- _Items from a dataset_
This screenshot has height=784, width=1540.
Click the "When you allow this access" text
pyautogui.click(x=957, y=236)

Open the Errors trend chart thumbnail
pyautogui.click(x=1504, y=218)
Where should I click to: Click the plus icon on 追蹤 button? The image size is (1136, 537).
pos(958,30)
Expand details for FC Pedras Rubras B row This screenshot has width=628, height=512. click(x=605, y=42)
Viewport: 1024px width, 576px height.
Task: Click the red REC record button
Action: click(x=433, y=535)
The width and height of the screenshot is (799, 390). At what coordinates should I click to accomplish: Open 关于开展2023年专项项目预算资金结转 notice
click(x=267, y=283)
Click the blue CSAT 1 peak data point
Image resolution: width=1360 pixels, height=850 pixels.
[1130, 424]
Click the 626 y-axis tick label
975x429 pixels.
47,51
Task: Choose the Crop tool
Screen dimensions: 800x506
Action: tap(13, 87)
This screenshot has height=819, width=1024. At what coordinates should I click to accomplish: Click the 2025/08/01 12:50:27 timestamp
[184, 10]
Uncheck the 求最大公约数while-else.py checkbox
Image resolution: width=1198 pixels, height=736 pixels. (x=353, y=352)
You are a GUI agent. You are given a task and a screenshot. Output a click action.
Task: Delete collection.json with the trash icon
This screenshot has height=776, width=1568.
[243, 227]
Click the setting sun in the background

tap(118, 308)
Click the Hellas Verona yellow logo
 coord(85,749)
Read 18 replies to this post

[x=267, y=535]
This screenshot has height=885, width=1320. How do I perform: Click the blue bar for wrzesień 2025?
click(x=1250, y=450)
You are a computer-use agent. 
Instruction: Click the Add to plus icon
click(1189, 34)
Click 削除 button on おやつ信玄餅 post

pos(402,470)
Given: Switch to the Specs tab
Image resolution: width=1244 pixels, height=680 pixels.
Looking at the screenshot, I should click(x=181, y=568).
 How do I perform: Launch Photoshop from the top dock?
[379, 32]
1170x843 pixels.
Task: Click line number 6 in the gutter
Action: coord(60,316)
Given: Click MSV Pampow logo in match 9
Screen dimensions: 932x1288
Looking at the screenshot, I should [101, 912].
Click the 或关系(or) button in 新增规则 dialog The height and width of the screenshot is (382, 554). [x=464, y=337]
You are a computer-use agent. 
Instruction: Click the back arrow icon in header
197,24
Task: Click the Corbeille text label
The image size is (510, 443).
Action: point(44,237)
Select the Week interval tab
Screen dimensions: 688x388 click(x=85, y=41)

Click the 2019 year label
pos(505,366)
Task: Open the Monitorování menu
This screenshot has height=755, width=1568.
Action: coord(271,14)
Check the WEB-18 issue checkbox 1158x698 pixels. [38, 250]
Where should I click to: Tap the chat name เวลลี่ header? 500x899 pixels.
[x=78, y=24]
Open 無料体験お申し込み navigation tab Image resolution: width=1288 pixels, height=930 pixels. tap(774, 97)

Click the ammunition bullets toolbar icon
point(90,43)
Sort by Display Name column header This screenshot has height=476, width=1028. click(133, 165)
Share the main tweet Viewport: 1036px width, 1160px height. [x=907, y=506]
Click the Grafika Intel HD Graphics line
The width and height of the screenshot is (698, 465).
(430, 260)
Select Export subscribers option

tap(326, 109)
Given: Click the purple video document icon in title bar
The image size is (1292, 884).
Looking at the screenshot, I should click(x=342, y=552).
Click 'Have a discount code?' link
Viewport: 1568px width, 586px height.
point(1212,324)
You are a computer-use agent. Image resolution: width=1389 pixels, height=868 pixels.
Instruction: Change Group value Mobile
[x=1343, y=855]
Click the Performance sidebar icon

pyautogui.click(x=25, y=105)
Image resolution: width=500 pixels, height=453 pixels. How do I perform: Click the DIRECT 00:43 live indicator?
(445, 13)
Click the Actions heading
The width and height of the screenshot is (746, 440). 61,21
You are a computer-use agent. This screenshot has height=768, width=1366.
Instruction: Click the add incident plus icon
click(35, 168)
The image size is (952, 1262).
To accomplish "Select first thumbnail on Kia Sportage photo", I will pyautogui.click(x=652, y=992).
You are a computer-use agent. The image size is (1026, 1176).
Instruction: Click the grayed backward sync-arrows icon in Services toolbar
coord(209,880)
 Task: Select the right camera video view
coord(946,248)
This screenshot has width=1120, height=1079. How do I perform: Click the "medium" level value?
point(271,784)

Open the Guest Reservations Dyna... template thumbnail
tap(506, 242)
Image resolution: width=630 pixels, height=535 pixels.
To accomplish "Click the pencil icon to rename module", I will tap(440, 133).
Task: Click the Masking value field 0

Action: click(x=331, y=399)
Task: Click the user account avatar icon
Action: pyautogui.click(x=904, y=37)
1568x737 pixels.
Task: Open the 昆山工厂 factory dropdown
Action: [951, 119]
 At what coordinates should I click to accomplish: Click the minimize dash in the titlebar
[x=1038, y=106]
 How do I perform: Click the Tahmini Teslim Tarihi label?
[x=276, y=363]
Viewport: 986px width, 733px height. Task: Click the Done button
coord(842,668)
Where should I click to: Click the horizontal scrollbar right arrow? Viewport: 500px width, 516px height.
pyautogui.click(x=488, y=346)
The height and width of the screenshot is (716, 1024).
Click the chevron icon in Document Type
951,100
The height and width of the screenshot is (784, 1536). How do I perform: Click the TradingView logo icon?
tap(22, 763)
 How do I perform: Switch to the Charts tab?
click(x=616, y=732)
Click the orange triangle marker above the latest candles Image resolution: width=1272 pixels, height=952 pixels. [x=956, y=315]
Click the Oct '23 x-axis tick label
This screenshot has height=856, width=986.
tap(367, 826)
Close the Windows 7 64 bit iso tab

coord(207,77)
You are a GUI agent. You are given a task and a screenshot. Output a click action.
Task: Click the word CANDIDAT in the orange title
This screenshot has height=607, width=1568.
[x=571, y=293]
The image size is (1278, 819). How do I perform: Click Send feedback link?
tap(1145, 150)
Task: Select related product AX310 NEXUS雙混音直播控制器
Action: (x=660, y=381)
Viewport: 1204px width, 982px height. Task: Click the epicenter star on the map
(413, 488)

- _Aim_
Swap every "How do I perform" in the data above for "How can I carry out", leaving everything else as it is.

- _Reply to the task_
This screenshot has height=784, width=1540.
Click the "When you allow this access" text
pyautogui.click(x=957, y=236)

Open the Errors trend chart thumbnail
pyautogui.click(x=1504, y=218)
Where should I click to: Click the plus icon on 追蹤 button? The image size is (1136, 537).
pos(958,30)
Expand details for FC Pedras Rubras B row This screenshot has width=628, height=512. click(x=605, y=42)
Viewport: 1024px width, 576px height.
Task: Click the red REC record button
Action: click(x=433, y=535)
The width and height of the screenshot is (799, 390). At what coordinates should I click to accomplish: Open 关于开展2023年专项项目预算资金结转 notice
click(x=267, y=283)
Click the blue CSAT 1 peak data point
Image resolution: width=1360 pixels, height=850 pixels.
[1130, 424]
Click the 626 y-axis tick label
975x429 pixels.
47,51
Task: Choose the Crop tool
Screen dimensions: 800x506
Action: tap(13, 87)
This screenshot has height=819, width=1024. At what coordinates should I click to accomplish: Click the 2025/08/01 12:50:27 timestamp
[184, 10]
Uncheck the 求最大公约数while-else.py checkbox
Image resolution: width=1198 pixels, height=736 pixels. (x=353, y=352)
You are a GUI agent. You are given a task and a screenshot. Output a click action.
Task: Delete collection.json with the trash icon
This screenshot has height=776, width=1568.
[243, 227]
Click the setting sun in the background

tap(118, 308)
Click the Hellas Verona yellow logo
 coord(85,749)
Read 18 replies to this post

[x=267, y=535]
This screenshot has height=885, width=1320. How can I carry out: Click the blue bar for wrzesień 2025?
click(x=1250, y=450)
You are a computer-use agent. 
Instruction: Click the Add to plus icon
click(1189, 34)
Click 削除 button on おやつ信玄餅 post

pos(402,470)
Given: Switch to the Specs tab
Image resolution: width=1244 pixels, height=680 pixels.
Looking at the screenshot, I should click(x=181, y=568).
 How can I carry out: Launch Photoshop from the top dock?
[379, 32]
1170x843 pixels.
Task: Click line number 6 in the gutter
Action: coord(60,316)
Given: Click MSV Pampow logo in match 9
Screen dimensions: 932x1288
Looking at the screenshot, I should [101, 912].
Click the 或关系(or) button in 新增规则 dialog The height and width of the screenshot is (382, 554). [x=464, y=337]
You are a computer-use agent. 
Instruction: Click the back arrow icon in header
197,24
Task: Click the Corbeille text label
The image size is (510, 443).
Action: point(44,237)
Select the Week interval tab
Screen dimensions: 688x388 click(x=85, y=41)

Click the 2019 year label
pos(505,366)
Task: Open the Monitorování menu
This screenshot has height=755, width=1568.
Action: coord(271,14)
Check the WEB-18 issue checkbox 1158x698 pixels. [38, 250]
Where should I click to: Tap the chat name เวลลี่ header? 500x899 pixels.
[x=78, y=24]
Open 無料体験お申し込み navigation tab Image resolution: width=1288 pixels, height=930 pixels. tap(774, 97)

Click the ammunition bullets toolbar icon
point(90,43)
Sort by Display Name column header This screenshot has height=476, width=1028. click(133, 165)
Share the main tweet Viewport: 1036px width, 1160px height. [x=907, y=506]
Click the Grafika Intel HD Graphics line
The width and height of the screenshot is (698, 465).
(430, 260)
Select Export subscribers option

tap(326, 109)
Given: Click the purple video document icon in title bar
The image size is (1292, 884).
Looking at the screenshot, I should click(x=342, y=552).
Click 'Have a discount code?' link
Viewport: 1568px width, 586px height.
point(1212,324)
You are a computer-use agent. Image resolution: width=1389 pixels, height=868 pixels.
Instruction: Change Group value Mobile
[x=1343, y=855]
Click the Performance sidebar icon

pyautogui.click(x=25, y=105)
Image resolution: width=500 pixels, height=453 pixels. How can I carry out: Click the DIRECT 00:43 live indicator?
(445, 13)
Click the Actions heading
The width and height of the screenshot is (746, 440). 61,21
You are a computer-use agent. This screenshot has height=768, width=1366.
Instruction: Click the add incident plus icon
click(35, 168)
The image size is (952, 1262).
To accomplish "Select first thumbnail on Kia Sportage photo", I will pyautogui.click(x=652, y=992).
You are a computer-use agent. The image size is (1026, 1176).
Instruction: Click the grayed backward sync-arrows icon in Services toolbar
coord(209,880)
 Task: Select the right camera video view
coord(946,248)
This screenshot has width=1120, height=1079. How can I carry out: Click the "medium" level value?
point(271,784)

Open the Guest Reservations Dyna... template thumbnail
tap(506, 242)
Image resolution: width=630 pixels, height=535 pixels.
To accomplish "Click the pencil icon to rename module", I will tap(440, 133).
Task: Click the Masking value field 0

Action: click(x=331, y=399)
Task: Click the user account avatar icon
Action: pyautogui.click(x=904, y=37)
1568x737 pixels.
Task: Open the 昆山工厂 factory dropdown
Action: [951, 119]
 At what coordinates should I click to accomplish: Click the minimize dash in the titlebar
[x=1038, y=106]
 How can I carry out: Click the Tahmini Teslim Tarihi label?
[x=276, y=363]
Viewport: 986px width, 733px height. Task: Click the Done button
coord(842,668)
Where should I click to: Click the horizontal scrollbar right arrow? Viewport: 500px width, 516px height.
pyautogui.click(x=488, y=346)
The height and width of the screenshot is (716, 1024).
Click the chevron icon in Document Type
951,100
The height and width of the screenshot is (784, 1536). How can I carry out: Click the TradingView logo icon?
tap(22, 763)
 How can I carry out: Switch to the Charts tab?
click(x=616, y=732)
Click the orange triangle marker above the latest candles Image resolution: width=1272 pixels, height=952 pixels. [x=956, y=315]
Click the Oct '23 x-axis tick label
This screenshot has height=856, width=986.
tap(367, 826)
Close the Windows 7 64 bit iso tab

coord(207,77)
You are a GUI agent. You are given a task and a screenshot. Output a click action.
Task: Click the word CANDIDAT in the orange title
This screenshot has height=607, width=1568.
[x=571, y=293]
The image size is (1278, 819). How can I carry out: Click Send feedback link?
tap(1145, 150)
Task: Select related product AX310 NEXUS雙混音直播控制器
Action: (x=660, y=381)
Viewport: 1204px width, 982px height. Task: Click the epicenter star on the map
(413, 488)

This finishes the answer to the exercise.